Inzwischen sind wir mit einem Aufzug auf die dritte Ebene gehoben worden, die für Fußgänger reserviert ist. Aber wir überqueren nur die Straße unter uns, betreten einen Häuserblock an seiner Ecke und stehen in einem Treppenhaus. Wir fahren mit dem Aufzug, um den sich die Treppe windet, hinunter auf die Ebene 0 und stehen in einen großen dreieckigen Saal. Auf einer Seite gibt es mehrere Sitzgruppen und gegenüber sitzt eine junge Frau hinter einem Tresen. Eine etwa anderthalb Meter breite Glastür befindet sich in der Spitze des dreieckigen Grundrisses und eine doppelt so breite Tür in der dritten und breitesten Seite des Raumes.
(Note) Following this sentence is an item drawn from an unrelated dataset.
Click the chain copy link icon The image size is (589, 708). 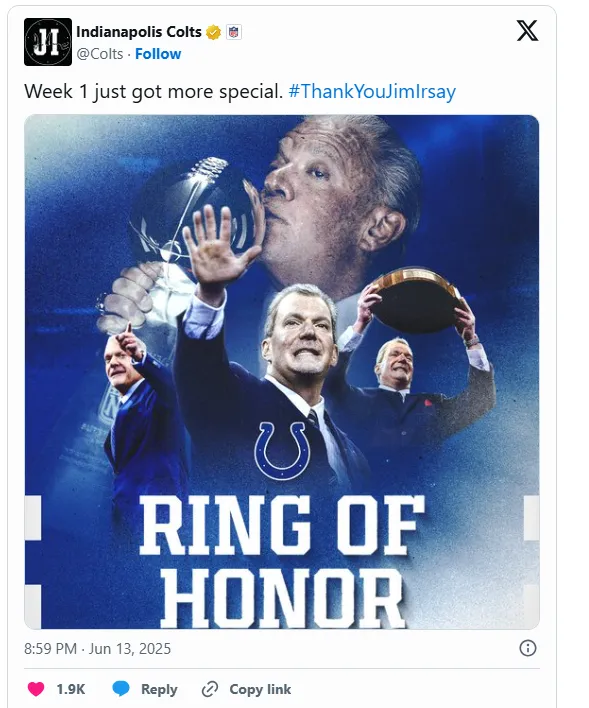tap(210, 689)
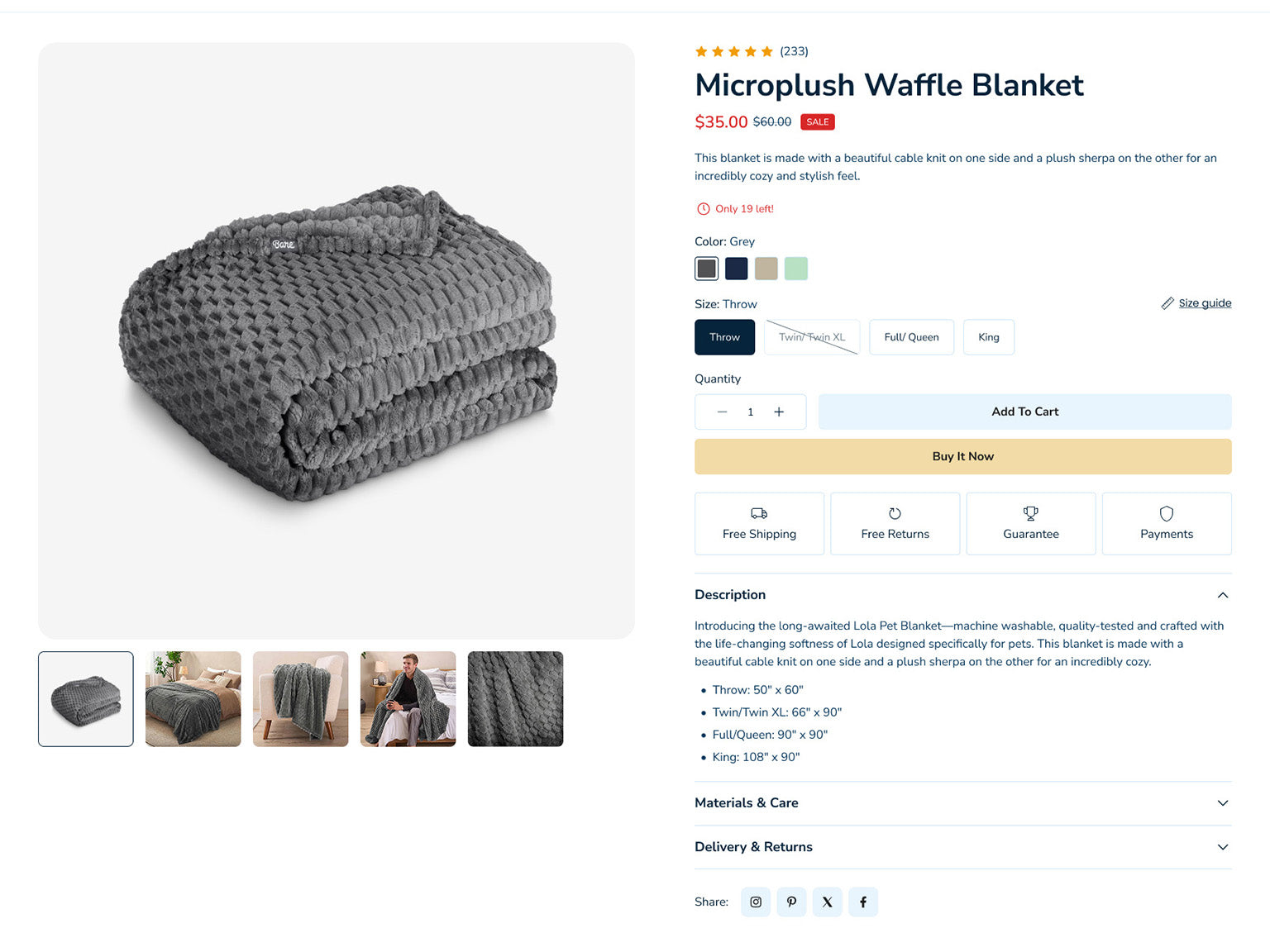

Beide Türen bestehen aus einem Gitter, in das farbige Butzenscheiben eingearbeitet worden sind. Unser Führer sieht unsere Blicke und erklärt:

"Die Oberfläche des Mars ist hauptsächlich von Sand bedeckt. Erhitzen Sie das Material, erhalten Sie Glas. Sie können Scheiben daraus machen, oder Skulpturen oder auch Gebrauchsgegenstände, wie Teller, Becher, Schüsseln - aber auch Bestecke. Mit diesen Glastüren wollten wir das hervorheben."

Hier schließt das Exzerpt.